Thursday 17 June 2021

Opium Wars 2 and the propaganda war on China: No Cold War launch

No Cold War Online launch, 16th June 2021

Text of Anna Chen's speech

Tonight, I'm going to discuss the current build-up in hostility towards China in the context of the Opium Wars of the 19th century and the propaganda war leading us there once again.

At the start of the first Opium War in 1839, China was the most technologically advanced country in the world. It had already invented hydraulics, gunpowder in the 9th century, ships’ rudders, the stirrup, paper, moveable type printing and much more.

But it was their beautiful porcelain and silks, tea, lacquer (the first plastic) and furniture that drove the enthusiasm for chinoiserie in Britain in the 18th and 19th centuries.

Because Britain had little to trade with China that they didn’t already have – rough woollens and clockwork toys being top of the list on offer — Britain’s treasury was being drained to satisfy the public’s appetite for all things Chinese.
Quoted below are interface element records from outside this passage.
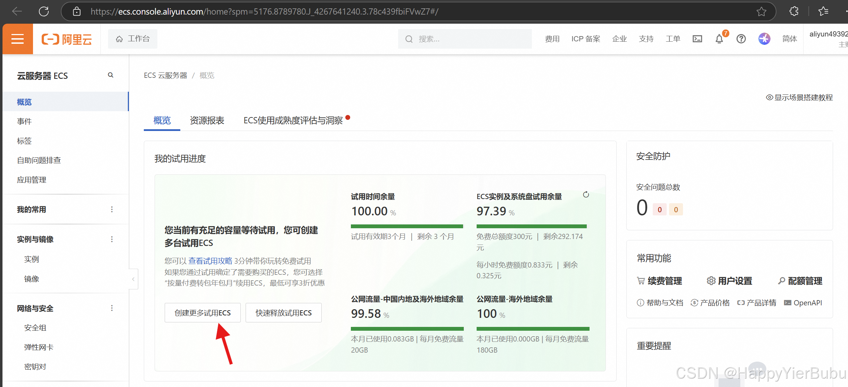The width and height of the screenshot is (848, 387).
Task: Reload the browser page
Action: [x=44, y=11]
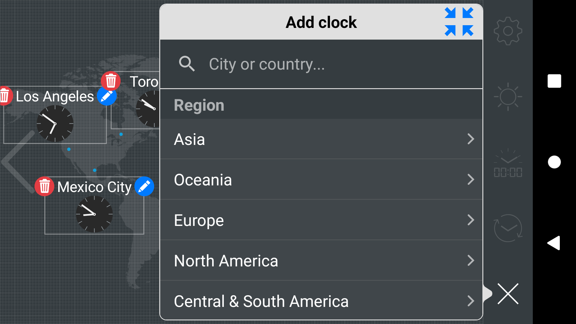576x324 pixels.
Task: Expand the Asia region
Action: coord(321,139)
Britain’s solution to the trade imbalance was to grow cheap, mass-produced opium in stolen Bengal and sell that to China. Up until then, opium had been an expensive habit only used by the wealthiest Chinese.

War being economics by other means, when the Chinese government objected to their country being flooded with narcotics, Britain forced these massive industrial quantities of opium onto them at gunpoint, turning an expensive aristocratic vice into a nationwide addiction.

Chinese were slaughtered, their land pillaged. Lord Elgin ordered the Summer Palace burnt to the ground by British soldiers, joined in by the French, as punishment for not being submissive enough. Notoriously unfair treaties were used to carve up China, which was divided between Western imperial powers, with Britain grabbing Hong Kong until the colony was finally returned in 1997.

Around the same period, the invention of the glass Wardian case enabled Robert Fortune to steal China’s tea plants and transport them to India where the British set up a rival tea industry in possibly the first case of industrial espionage — intellectual property rights meaning very little to the invaders.

Fast forward to the modern era — a couple of revolutions, two world wars, a vicious Korean war and a rapprochement with the United States — later.

Today, China is the factory of the world, specialising in making our stuff. iPhones, electronic kit, solar panels, cotton, everything from foodstuffs to 5G are the new porcelain, silks and tea of the 21st century.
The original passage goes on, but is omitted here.